PROBLEM STATEMENT: Extract verbatim every line from the one containing "This screenshot has height=1294, width=1886." to the final line of the records below, inclusive, and exclude all pictures.

EXTRACTED MATERIAL:
····················

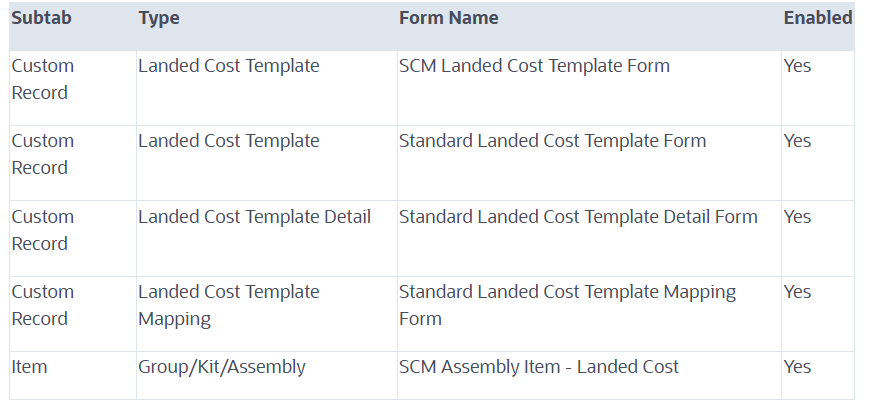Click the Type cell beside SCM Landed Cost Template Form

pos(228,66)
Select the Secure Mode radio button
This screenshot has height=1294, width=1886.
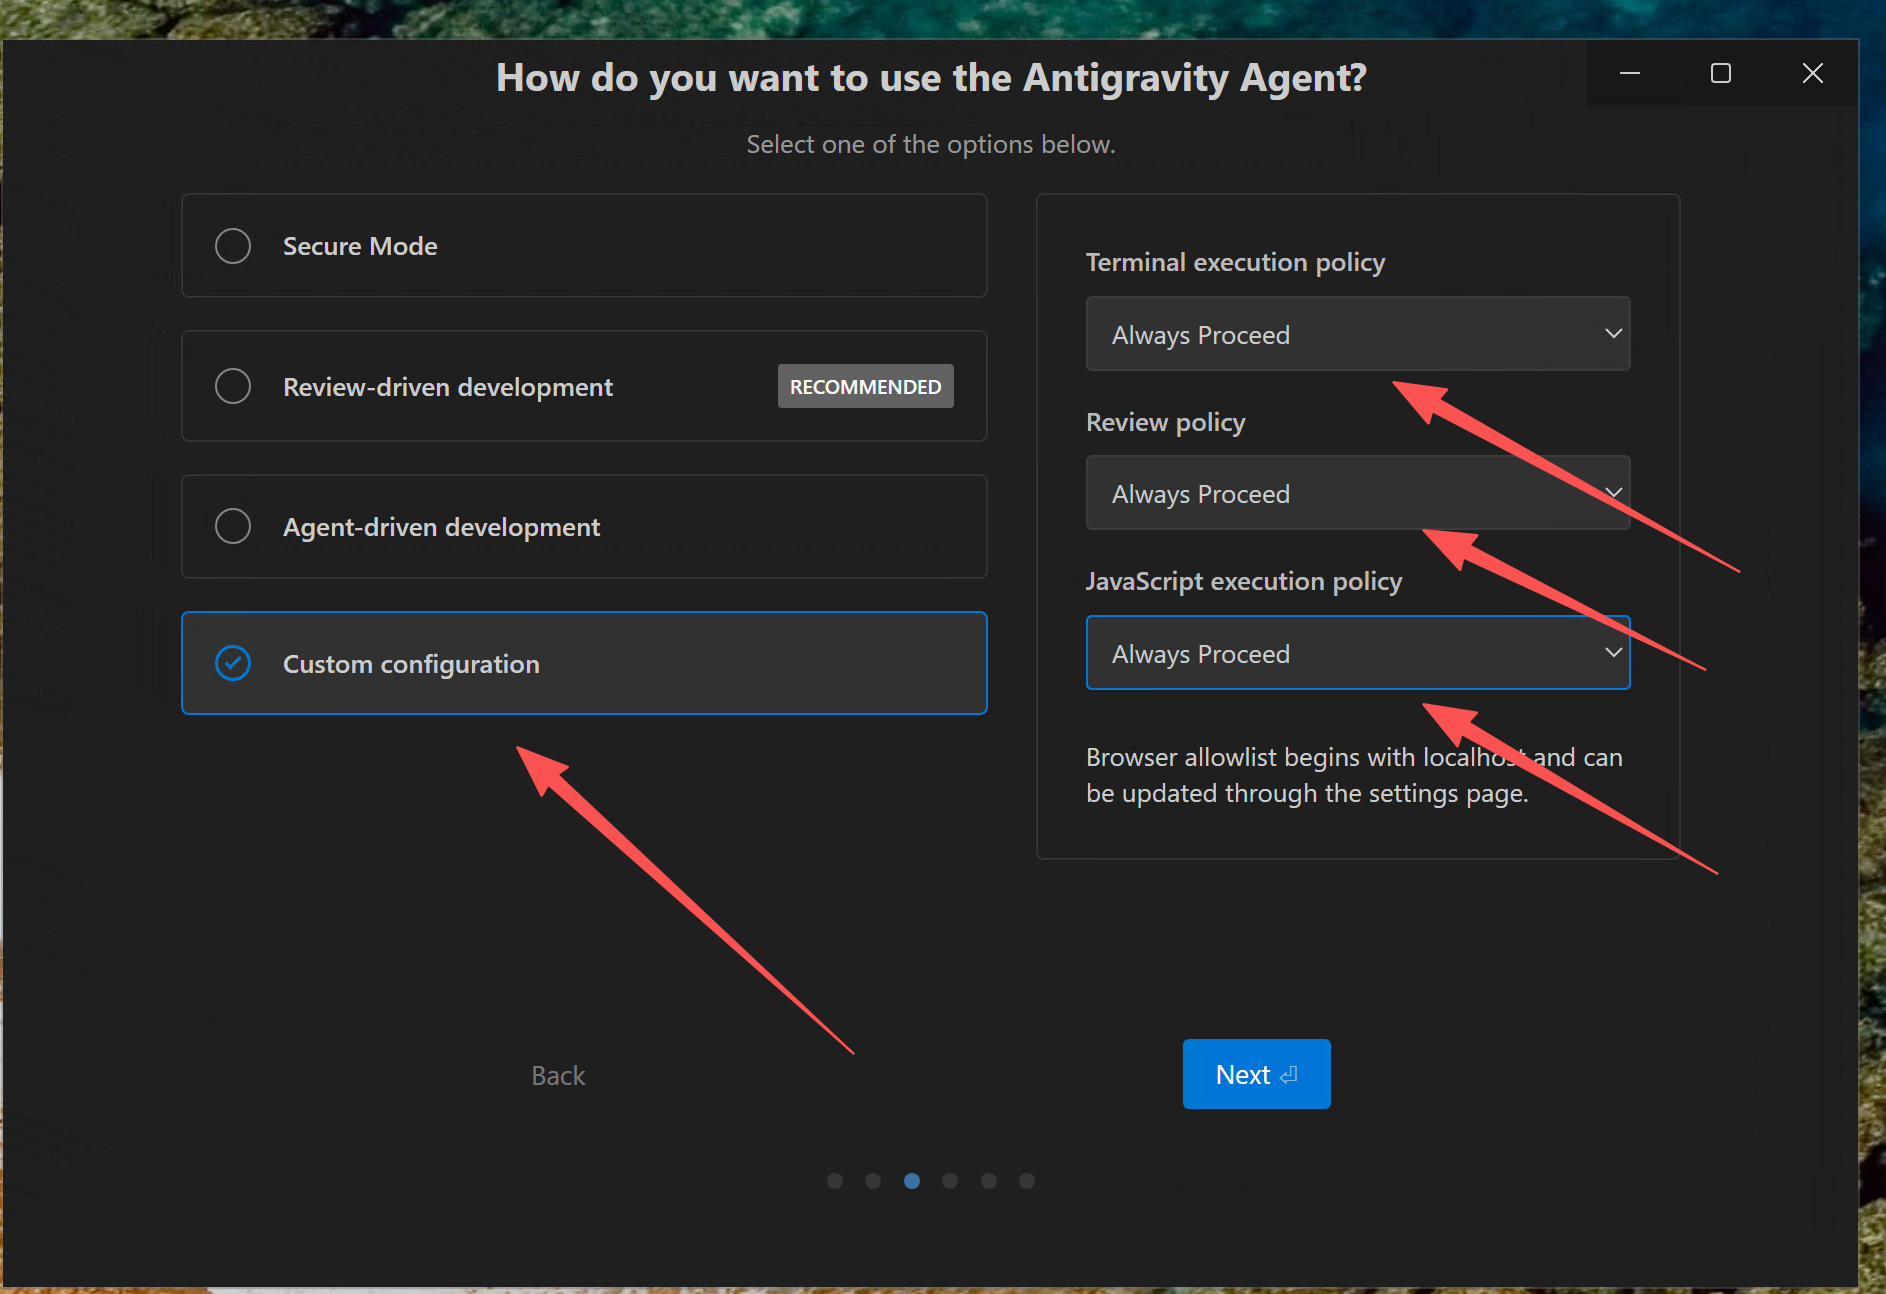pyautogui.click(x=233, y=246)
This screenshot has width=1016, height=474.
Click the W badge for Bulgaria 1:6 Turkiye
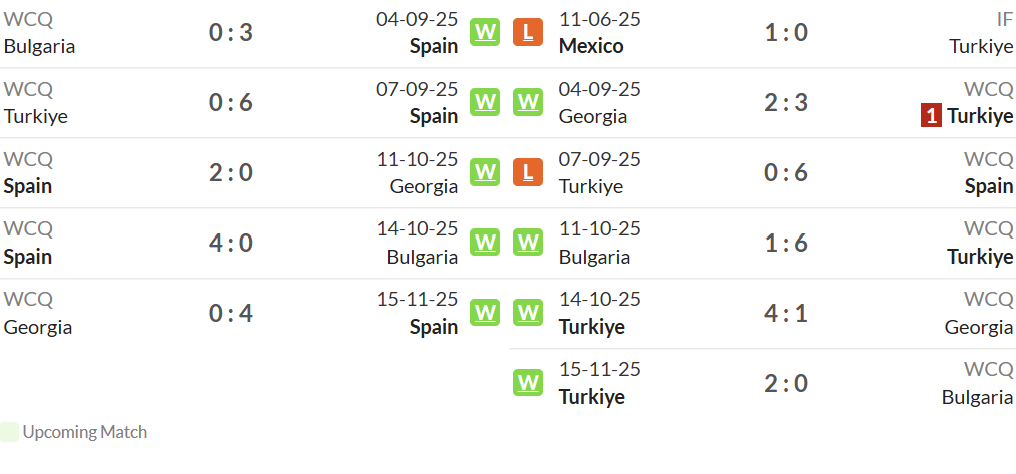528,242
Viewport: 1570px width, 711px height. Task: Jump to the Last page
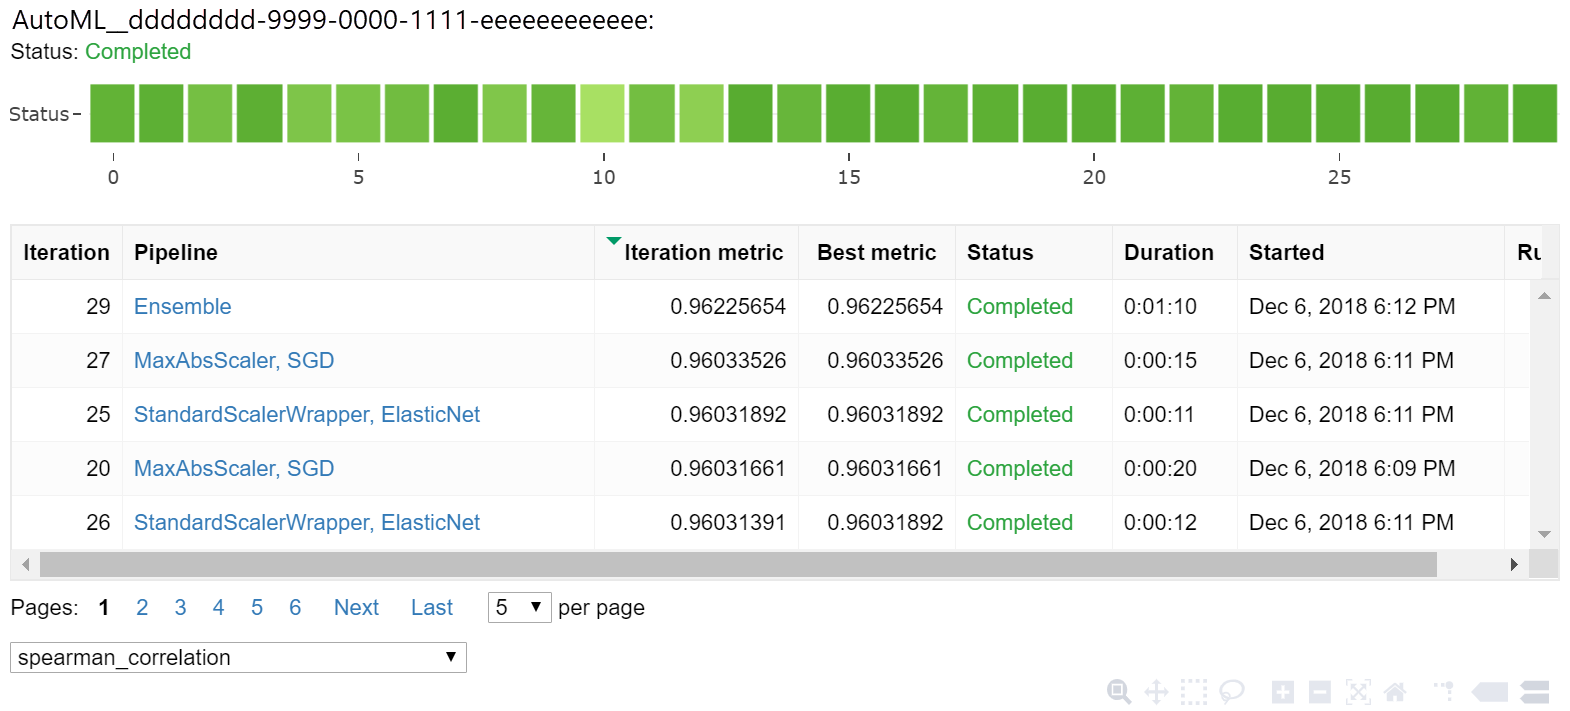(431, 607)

····················

WRITTEN RESPONSE:
This screenshot has height=1294, width=1886.
pyautogui.click(x=233, y=246)
This screenshot has width=1016, height=474.
Click the W badge for Bulgaria 1:6 Turkiye
528,242
Viewport: 1570px width, 711px height. Task: Jump to the Last page
(431, 607)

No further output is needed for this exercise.